Agreeing with the combination “humble orthodoxy,” Dr. R. Albert Mohler, Jr., president of The Southern Baptist Theological Seminary and a preeminent evangelical, stressed the need for sound biblical teaching but reminded believers of how they have come to know the truth claims of the Gospel.
“We need to say ‘we are sinners saved by grace who know the truth not because we’re so smart but because God has spoken to us,” Mohler said.
This year, in addition to its speaking sessions, New Attitude featured its first ever Q&A session, bringing Mohler to the hot seat to answer live questions on almost any topic asked by conference attendants. Over 60 people eagerly lined up to microphones to ask questions but detailed answers by Mohler gave time for only eight questions.
“Should we be wary of postmodern ideas and their effect on the church?” a female attendant who identified herself as Bethany from Louisville, Ky., asked.
“Yes,” Mohler said directly.
Postmodernism can be helpful, Mohler said, acknowledging that it helps people understand there is a diverse world of worldviews and not everyone shares the same “social system” as Christians.
On the other hand, postmodernism is pernicious, he commented. “It can produce a wrong kind of intellectual humility that eventually says there is no truth we can know,” the prominent evangelical leader noted. “It denies there is a great universal truth to which we are accountable and to which we can know.”
Dever of Capitol Hill Baptist Church called it arrogance to deny the truth claims in the Bible.
“God’s been really clear in the Bible. So for us to be vague on something God has been clear about, that’s not humble. That’s arrogant. It’s arrogant of us to put our own ideas as if they’re better than God’s,” Dever emphasized in an earlier interview. “Really believing the truth is humble of us, it’s surrendering ourselves to Him.”
Other questions New Attitude attendants posed during the conference included the issue of homosexuality, the inerrancy of the Bible, and the distinction between the Bible and other religious books.
“Always on the issue of homosexuality we realize, we as evangelicals are in perpetual danger of saying too much and too little,” Mohler told the thousands of young Christians.
“If we ever compromise on the sinfulness of homosexuality and the fact that God has a normative pattern for our sexuality, we say too little and we can condemn people to their sin.
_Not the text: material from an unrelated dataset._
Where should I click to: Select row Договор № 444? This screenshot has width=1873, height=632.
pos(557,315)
We can mislead them to their condemnation.”
“We can also say too much by trying to elaborate upon what the Scriptures says as if the Scriptures have a focus on homosexuality in ‘third Corinthians.’ There is no such book.”
Aligning his words with the concept of “humble orthodoxy,” he cautioned Christians to speak humbly on the controversial matter, reminding them of their own sinful nature.
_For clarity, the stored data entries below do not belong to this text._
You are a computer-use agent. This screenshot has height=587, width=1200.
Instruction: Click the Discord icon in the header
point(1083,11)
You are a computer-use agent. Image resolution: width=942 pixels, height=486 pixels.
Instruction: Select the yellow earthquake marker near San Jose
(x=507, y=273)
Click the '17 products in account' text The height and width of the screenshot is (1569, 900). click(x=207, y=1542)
“We’re not saying that homosexuals are sinners sexually where others are not,” he said. “We’re saying it’s a sexual sin clearly identified in Scripture as one that needs to wake us up to the reality of sin, one that is against nature. Any human being who’s gone through puberty is a sexual sinner. So let’s talk humbly about what it means as a sinner to find the grace of Christ and the gift of the moral law.”
Other speakers at the May 24-27 conference included C.J. Mahaney of Sovereign Grace Ministries and Dr. John Piper, author and senior pastor of the Bethlehem Baptist Church of Minneapolis.
Piper exhorted the young believers to work hard toward their spiritual goals, warning them against laziness. At the same time, Piper advanced the notion of humility, making it clear that hard work isn’t “decisive” for achieving those goals.
“Don’t spare any effort to know your Bible … Don’t ever think your hard work is the decisive key. The decisive key is the sovereign grace of God. I plead with you, don’t waste your life,” Piper said.